Election Hackers Altered Voter Rolls, Stole Private Data, Officials Say - Deinos
http://time.com/4828306/russian-hacking-election-widespread-private-data/
======
nosuchthing
Many speculated that Arizona's primary was manipulated due to the AZ voter
registration database being hacked, swapping out dem voter regs and replacing
those citizens as registered Republicans.

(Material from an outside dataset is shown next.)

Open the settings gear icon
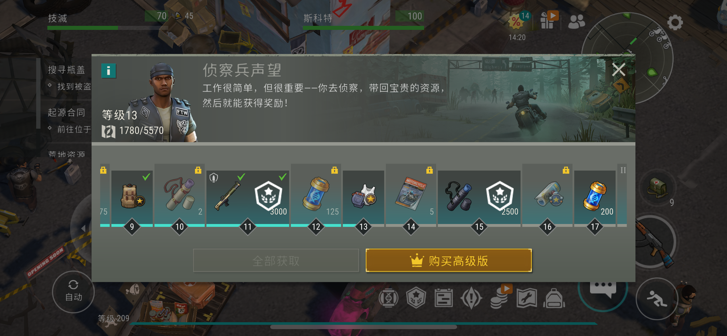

[https://www.azsos.gov/about-office/media-
center/azsosblog/94...](https://www.azsos.gov/about-office/media-
center/azsosblog/948)

    
    
      “The FBI alerted the State’s cyber response team at the 
      Arizona Dept. of Administration to the fact that they had 
      reason to believe that a credential related to the Voter 
      Registration System had been compromised. The response 
      team immediately contacted the Sec. of State’s Office, 
      advised them to investigate their system which resulted in 
      the confirmation of a compromised County computer with 
      malicious software on it. Under an abundance of caution, 
      the Secretary made the decision to take the site offline 
      last night to further investigate.  The Secretary and our 
      team takes cyber security very seriously and protecting 
      citizen data very seriously. We are working closely with 
      the Sec. of State’s office and the FBI to determine next   
      steps to ensure the integrity of the system.”